Retour aux études du personnel : des avantages significatifs pour les employeurs

Si les avantages sont tangibles pour la main-d'œuvre qui effectue un retour aux études ou une formation de longue durée, l’employeur peut se demander : pourquoi et comment accompagner les employé.e.s dans ce projet ?
Encourager le retour aux études : un outil de rétention et d’engagement
Encourager le personnel dans son retour aux études peut avoir un impact majeur et positif sur la rétention du personnel, annonce d’emblée Charles Baribeault, enseignant au Département de gestion des ressources humaines à HEC Montréal.
« Lorsque les salarié.e.s profitent d’un environnement où il est possible de se développer et de grandir professionnellement, ils et elles souhaitent généralement demeurer dans l’entreprise », explique-t-il.
L’expert mentionne que la plupart des individus ont le goût d’être mis au défi et d’apprendre de nouvelles choses. De ce fait, un employeur doit répondre à ce besoin de curiosité s’il veut garder et soutenir ses meilleurs talents.
L'Enquête sur les pratiques de formation en emploi au Québec vient corroborer cette affirmation. Parmi les organisations québécoises dont la masse salariale est d’au moins 250 000 $ et qui soutiennent le retour aux études ou la formation des employé.e.s :
- 29.4 % ont constaté une baisse du roulement de la main-d'œuvre ;
- 71.8 % ont remarqué une augmentation de la motivation du personnel ;
- 63.6 % ont noté une augmentation de l’engagement des équipes au travail.
« Le développement, c’est un outil de rétention et de mobilisation des équipes très puissant. »
- Charles Baribeault, enseignant au Département de gestion des ressources humaines à HEC Montréal
« Dans tous les sondages de mobilisation qu’on a fait, le développement professionnel ressort comme étant un aspect important pour nos employé.e.s », soutient Jessica Mackey, directrice des ressources humaines chez Verbom.
« Investir dans la conciliation travail-études, c’est aussi investir dans sa marque employeur, ce qui est particulièrement avantageux, surtout pour les secteurs où il y a un manque de main-d'œuvre », soulève pour sa part Andrée Mayer-Périard, présidente de l’organisme Réseau réussite Montréal.
Charles Baribeault abonde en ce sens : « ce que les gens disent de leur entreprise à l’externe a beaucoup d’impact sur l’attraction des futur.e.s membres de l’équipe ».

###

» **Énoncé du problème A**
D'après l'extrait de page, quelle fonction Jessica Mackey occupe-t-elle ?
» **Énoncé du problème B**
Relevez chaque ligne des enregistrements où figure le mot "center".
Le texte et les enregistrements sont indépendants l'un de l'autre.

» **Données fournies**

###

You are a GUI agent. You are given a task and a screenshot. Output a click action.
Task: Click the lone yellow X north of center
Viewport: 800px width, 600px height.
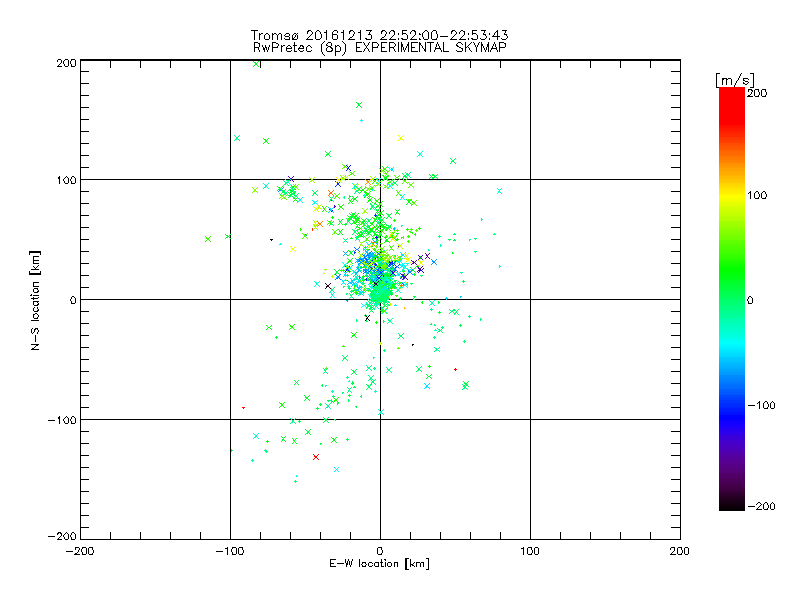tap(401, 138)
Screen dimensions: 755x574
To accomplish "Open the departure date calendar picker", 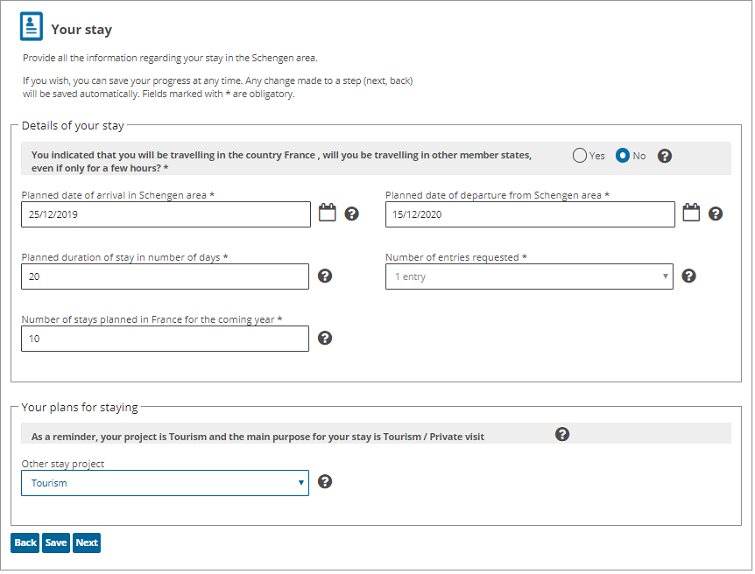I will [691, 213].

###

» **Réponse A**
Elle est directrice des ressources humaines chez Verbom.

» **Réponse B**
Task: Click the lone yellow X north of center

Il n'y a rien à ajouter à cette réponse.